ところが、GHQの厳命で労働者供給事業は全面禁止され、その後なんとか生き残ろうとする旧業者たちの必死の陳情の結果、ごく少数の職種だけは認められていた有料職業紹介という抜け道を使って、この戦前以来の業態が再生されることになったのです。

とはいえ、やってることは戦前来の労務供給事業そのままでした。

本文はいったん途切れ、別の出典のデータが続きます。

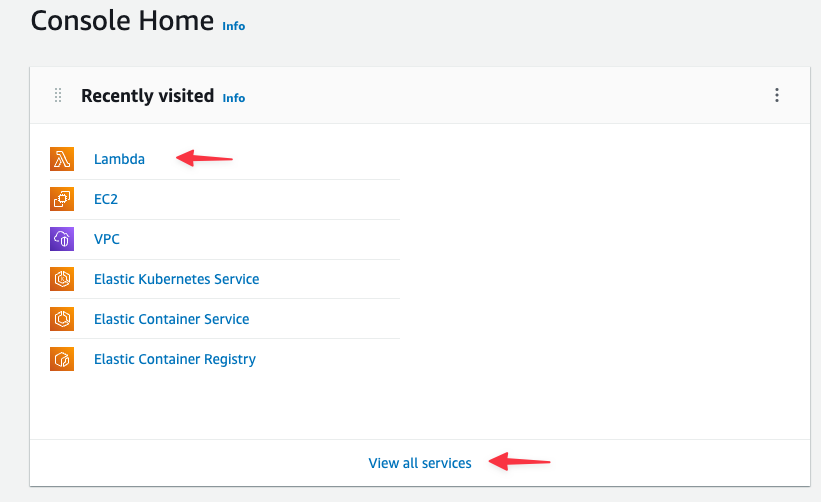Open the Lambda link

point(119,159)
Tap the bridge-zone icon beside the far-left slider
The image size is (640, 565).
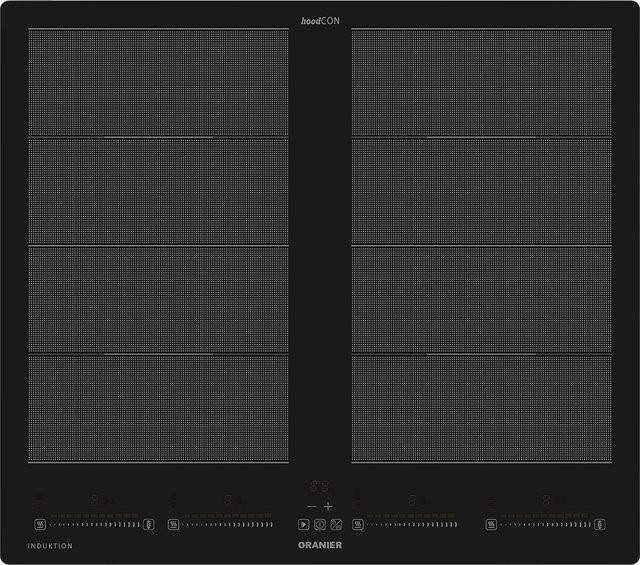149,524
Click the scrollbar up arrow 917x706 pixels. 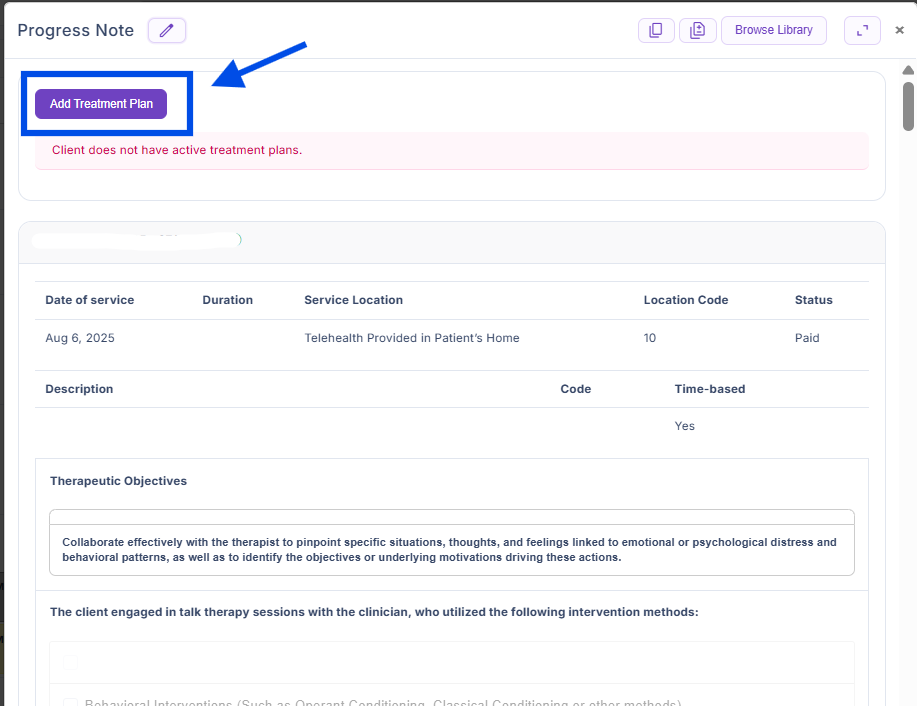(908, 71)
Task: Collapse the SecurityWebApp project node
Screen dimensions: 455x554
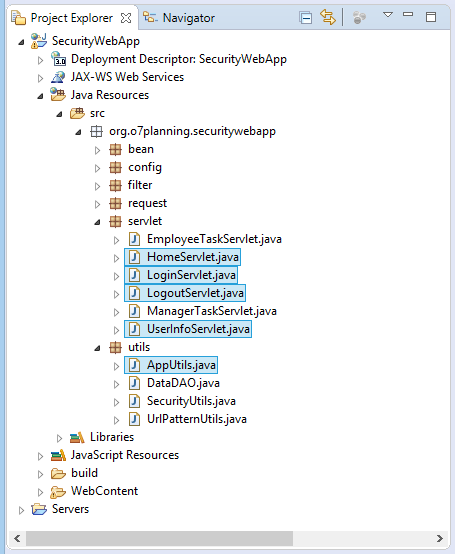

それこそ、数年前に放送されていた市原悦子主演の「家政婦は見た」に描かれているように、紹介所といいながら家政婦たちを紹介所に住まわせて、派遣依頼を受けるつど家庭に派遣して、紹介料金を受け取り、その中から手数料をさっ引いて家政婦に給料を払うというビジネスモデルを長年続けてきたのです。

この点は最近批判を受けて変わりましたが、問題はむしろ、元のやり方の方が本来の姿だったんじゃないのか、そしてそれこそ、家政婦の雇用主は家庭なんじゃなくて、世を忍ぶ仮の姿で紹介所ですと言い続けてきているけれども、その実は戦前来の労務供給事業であるとすると、労働基準法の適用除外である家庭の直接雇用なんじゃないのではないか、という問題につながっていくのです。

そして、意外に思われるかもしれませんが、(直接家庭に雇われた)家事使用人を労働基準法の適用除外にしているその当の労働基準法自身が、戦前来の労務供給事業で派出された家政婦は労働基準法の適用対象であると考えていたらしいのです。

これは、上のリンク先の論考の最後のところで述べましたが、

労働基準法とともに施行された労働基準法施行規則第1条には、法第8条の「その他命令で定める事業又は事務所」として、「派出婦会、速記士会、筆耕者会その他派出の事業」というのがありました。

派出婦会から派出された家政婦は労働基準法の対象になるということですが、その派出婦会は、戦前は労務供給事業の許可を得て営業していたものの、戦後は職業安定法による労働者供給事業の禁止で潰れてしまい、ようやく民営職業紹介事業として再生できた結果、直接雇用の家事使用人になってしまい、せっかく労基則で対象になれたはずなのになれなくなってしまった、という悲喜劇が起こってしまったわけですね。